Andy dresses in ski pants, a zip-up microfiber top and knit cap, and packs a bag with everything he’ll need for a morning on the mountain – including an avalanche beacon for skiing out of bounds. Out in the garage, he drips performance wax on his skis with a hot iron and scrapes them down, then loads them into his big, white van. (“The Creeper Van,” as he calls it, has a pop-top loft for overnight trips.)
“I spend about a third of my time up here…it’s not a bad way to live.”

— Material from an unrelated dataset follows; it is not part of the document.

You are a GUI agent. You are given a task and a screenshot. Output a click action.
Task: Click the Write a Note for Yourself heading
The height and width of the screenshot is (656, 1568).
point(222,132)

The gorgeous 10-minute drive to Teton Village is interrupted only by a stop at Aspens Market for – yes – more beef bones. Today’s selection is from nearby Lockhart Cattle Co. Andy pays for the bones, and has the butcher hold them until he returns from the slopes. In the parking lot, he straps on his helmet and goggles and then we pack onto the Tram with 97 other eager skiers. At the summit, Andy points out a few landmarks – this peak is where he shot the Harry’s campaign alongside pal Jimmy Chin, and that peak is where he was almost buried in an avalanche. “Risk is a part of being out here,” he says. “That’s why you form such strong bonds with the people you climb and ski with…if you screw up, your partner dies…there’s a lot of trust there.” He lets that point sink in, cracks another joke about beef stock, and skis away into the sunshine.